A sophisticated internal catalyst

To generate H₂, these biocatalysts transfer electrons to protons, employing a sophisticated structure as internal catalyst. This so-called H-cluster contains electronically active iron ions that are bound to what most people know as toxins: carbon monoxide and cyanide.

However, although internal carbon monoxide and cyanide are crucial for the high activity of hydrogenases, additional external carbon monoxide binds to the H-cluster and prevents its H₂ production. "Interestingly, cyanide is also a well-known inhibitor of iron-containing biocatalysts," says Jifu Duan. "And yet, its effect on [FeFe]-hydrogenases has hardly been analyzed before."

The Bochum-based research team closed this scientific gap. The researchers showed that external cyanide binds to and inhibits [FeFe]-hydrogenases. In collaboration with Professor Eckhard Hofmann, head of the protein crystallography group at RUB, the team obtained the structure of H₂-producing biocatalysts to which external cyanide was bound.

"The high-resolution structure in combination with spectroscopic analyses tells us that the external cyanide directly binds to the H-cluster, similar to other inhibitors studied so far," says Jifu Duan. "This explains why the hydrogenase is inactive after cyanide treatment."

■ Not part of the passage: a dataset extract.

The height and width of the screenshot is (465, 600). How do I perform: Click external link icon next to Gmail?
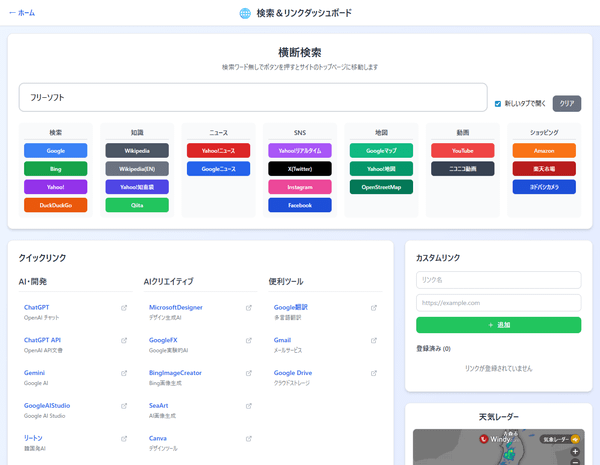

Coincidental capture of a transient state

When the researchers took a detailed look into the structure of the cyanide-poisoned hydrogenase, they found a surprise. They observed structural changes in the proton transport pathway that is required to guide the protons that will become H₂ to the H-cluster.

"This conformation has been suggested to be vital for efficient proton shuttling, but it had never been observed structurally. Coincidently, the cyanide binding helped us to capture such a transient state," says Jifu Duan.

"These findings are important for researchers to understand the coupling of electron and proton transport which is not only relevant for H₂-generating enzymes, but many additional biocatalysts," concludes Thomas Happe.